PROBLEM TO SOLVE -> Swap "Given:" for "Instruction:" everywhere it occurs in the records below, then write the records out again with everything else left as is.

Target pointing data
+ + + + +

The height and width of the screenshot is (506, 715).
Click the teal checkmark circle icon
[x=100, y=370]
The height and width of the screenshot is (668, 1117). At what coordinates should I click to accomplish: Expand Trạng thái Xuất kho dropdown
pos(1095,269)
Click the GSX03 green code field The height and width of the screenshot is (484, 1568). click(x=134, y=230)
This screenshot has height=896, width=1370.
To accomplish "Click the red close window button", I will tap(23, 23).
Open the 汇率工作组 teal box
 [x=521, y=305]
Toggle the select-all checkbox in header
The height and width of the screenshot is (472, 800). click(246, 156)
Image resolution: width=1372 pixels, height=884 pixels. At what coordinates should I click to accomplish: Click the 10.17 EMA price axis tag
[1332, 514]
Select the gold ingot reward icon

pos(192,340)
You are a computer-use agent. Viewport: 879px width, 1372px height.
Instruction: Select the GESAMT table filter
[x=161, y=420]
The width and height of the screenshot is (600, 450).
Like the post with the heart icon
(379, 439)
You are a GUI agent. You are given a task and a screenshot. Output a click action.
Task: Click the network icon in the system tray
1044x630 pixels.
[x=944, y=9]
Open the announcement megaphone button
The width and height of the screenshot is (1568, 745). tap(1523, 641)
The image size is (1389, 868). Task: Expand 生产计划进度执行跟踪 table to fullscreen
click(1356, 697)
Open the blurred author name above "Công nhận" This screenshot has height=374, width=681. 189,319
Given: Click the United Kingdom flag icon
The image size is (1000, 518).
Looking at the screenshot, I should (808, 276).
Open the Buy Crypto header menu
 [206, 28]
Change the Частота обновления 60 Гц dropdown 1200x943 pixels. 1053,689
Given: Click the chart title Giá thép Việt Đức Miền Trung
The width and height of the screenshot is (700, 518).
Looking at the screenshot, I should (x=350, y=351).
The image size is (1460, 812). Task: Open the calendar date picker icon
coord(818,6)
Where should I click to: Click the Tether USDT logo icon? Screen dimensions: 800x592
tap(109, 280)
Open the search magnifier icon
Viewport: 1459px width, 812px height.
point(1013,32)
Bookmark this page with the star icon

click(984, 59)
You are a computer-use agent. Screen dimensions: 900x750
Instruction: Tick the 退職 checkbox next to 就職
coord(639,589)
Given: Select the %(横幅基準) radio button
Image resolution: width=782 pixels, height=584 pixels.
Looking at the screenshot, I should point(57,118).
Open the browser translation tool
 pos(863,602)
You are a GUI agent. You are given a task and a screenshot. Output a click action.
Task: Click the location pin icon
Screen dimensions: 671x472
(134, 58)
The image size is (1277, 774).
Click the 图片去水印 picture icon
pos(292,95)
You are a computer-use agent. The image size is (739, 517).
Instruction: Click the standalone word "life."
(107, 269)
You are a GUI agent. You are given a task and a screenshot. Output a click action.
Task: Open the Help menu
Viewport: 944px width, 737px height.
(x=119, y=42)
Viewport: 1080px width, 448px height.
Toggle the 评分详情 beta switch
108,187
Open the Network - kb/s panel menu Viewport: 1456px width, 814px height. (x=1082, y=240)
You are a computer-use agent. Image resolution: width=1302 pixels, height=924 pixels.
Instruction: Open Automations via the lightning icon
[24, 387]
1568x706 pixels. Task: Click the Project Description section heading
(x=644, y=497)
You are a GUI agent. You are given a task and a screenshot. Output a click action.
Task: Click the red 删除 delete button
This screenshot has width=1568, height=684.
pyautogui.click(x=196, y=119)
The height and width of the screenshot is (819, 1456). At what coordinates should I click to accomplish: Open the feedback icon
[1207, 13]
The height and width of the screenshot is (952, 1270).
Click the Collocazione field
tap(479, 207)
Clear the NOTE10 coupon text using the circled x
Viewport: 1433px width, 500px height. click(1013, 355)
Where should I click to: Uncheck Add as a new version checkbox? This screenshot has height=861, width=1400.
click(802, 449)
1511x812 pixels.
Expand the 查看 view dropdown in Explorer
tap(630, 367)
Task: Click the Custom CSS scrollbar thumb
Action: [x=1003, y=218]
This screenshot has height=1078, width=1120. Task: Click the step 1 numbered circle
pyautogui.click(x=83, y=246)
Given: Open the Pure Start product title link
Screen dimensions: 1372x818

+ + + + +

EXERCISE ANSWER ->
The height and width of the screenshot is (506, 715).
Click the teal checkmark circle icon
[x=100, y=370]
The height and width of the screenshot is (668, 1117). At what coordinates should I click to accomplish: Expand Trạng thái Xuất kho dropdown
pos(1095,269)
Click the GSX03 green code field The height and width of the screenshot is (484, 1568). click(x=134, y=230)
This screenshot has height=896, width=1370.
To accomplish "Click the red close window button", I will tap(23, 23).
Open the 汇率工作组 teal box
 [x=521, y=305]
Toggle the select-all checkbox in header
The height and width of the screenshot is (472, 800). click(246, 156)
Image resolution: width=1372 pixels, height=884 pixels. At what coordinates should I click to accomplish: Click the 10.17 EMA price axis tag
[1332, 514]
Select the gold ingot reward icon

pos(192,340)
You are a computer-use agent. Viewport: 879px width, 1372px height.
Instruction: Select the GESAMT table filter
[x=161, y=420]
The width and height of the screenshot is (600, 450).
Like the post with the heart icon
(379, 439)
You are a GUI agent. You are given a task and a screenshot. Output a click action.
Task: Click the network icon in the system tray
1044x630 pixels.
[x=944, y=9]
Open the announcement megaphone button
The width and height of the screenshot is (1568, 745). tap(1523, 641)
The image size is (1389, 868). Task: Expand 生产计划进度执行跟踪 table to fullscreen
click(1356, 697)
Open the blurred author name above "Công nhận" This screenshot has height=374, width=681. 189,319
Instruction: Click the United Kingdom flag icon
The image size is (1000, 518).
Looking at the screenshot, I should (808, 276).
Open the Buy Crypto header menu
 [206, 28]
Change the Частота обновления 60 Гц dropdown 1200x943 pixels. 1053,689
Instruction: Click the chart title Giá thép Việt Đức Miền Trung
The width and height of the screenshot is (700, 518).
Looking at the screenshot, I should (x=350, y=351).
The image size is (1460, 812). Task: Open the calendar date picker icon
coord(818,6)
Where should I click to: Click the Tether USDT logo icon? Screen dimensions: 800x592
tap(109, 280)
Open the search magnifier icon
Viewport: 1459px width, 812px height.
point(1013,32)
Bookmark this page with the star icon

click(984, 59)
You are a computer-use agent. Screen dimensions: 900x750
Instruction: Tick the 退職 checkbox next to 就職
coord(639,589)
Instruction: Select the %(横幅基準) radio button
Image resolution: width=782 pixels, height=584 pixels.
Looking at the screenshot, I should point(57,118).
Open the browser translation tool
 pos(863,602)
You are a GUI agent. You are given a task and a screenshot. Output a click action.
Task: Click the location pin icon
Screen dimensions: 671x472
(134, 58)
The image size is (1277, 774).
Click the 图片去水印 picture icon
pos(292,95)
You are a computer-use agent. The image size is (739, 517).
Instruction: Click the standalone word "life."
(107, 269)
You are a GUI agent. You are given a task and a screenshot. Output a click action.
Task: Open the Help menu
Viewport: 944px width, 737px height.
(x=119, y=42)
Viewport: 1080px width, 448px height.
Toggle the 评分详情 beta switch
108,187
Open the Network - kb/s panel menu Viewport: 1456px width, 814px height. (x=1082, y=240)
You are a computer-use agent. Image resolution: width=1302 pixels, height=924 pixels.
Instruction: Open Automations via the lightning icon
[24, 387]
1568x706 pixels. Task: Click the Project Description section heading
(x=644, y=497)
You are a GUI agent. You are given a task and a screenshot. Output a click action.
Task: Click the red 删除 delete button
This screenshot has width=1568, height=684.
pyautogui.click(x=196, y=119)
The height and width of the screenshot is (819, 1456). At what coordinates should I click to accomplish: Open the feedback icon
[1207, 13]
The height and width of the screenshot is (952, 1270).
Click the Collocazione field
tap(479, 207)
Clear the NOTE10 coupon text using the circled x
Viewport: 1433px width, 500px height. click(1013, 355)
Where should I click to: Uncheck Add as a new version checkbox? This screenshot has height=861, width=1400.
click(802, 449)
1511x812 pixels.
Expand the 查看 view dropdown in Explorer
tap(630, 367)
Task: Click the Custom CSS scrollbar thumb
Action: [x=1003, y=218]
This screenshot has height=1078, width=1120. Task: Click the step 1 numbered circle
pyautogui.click(x=83, y=246)
Instruction: Open the Pure Start product title link
Screen dimensions: 1372x818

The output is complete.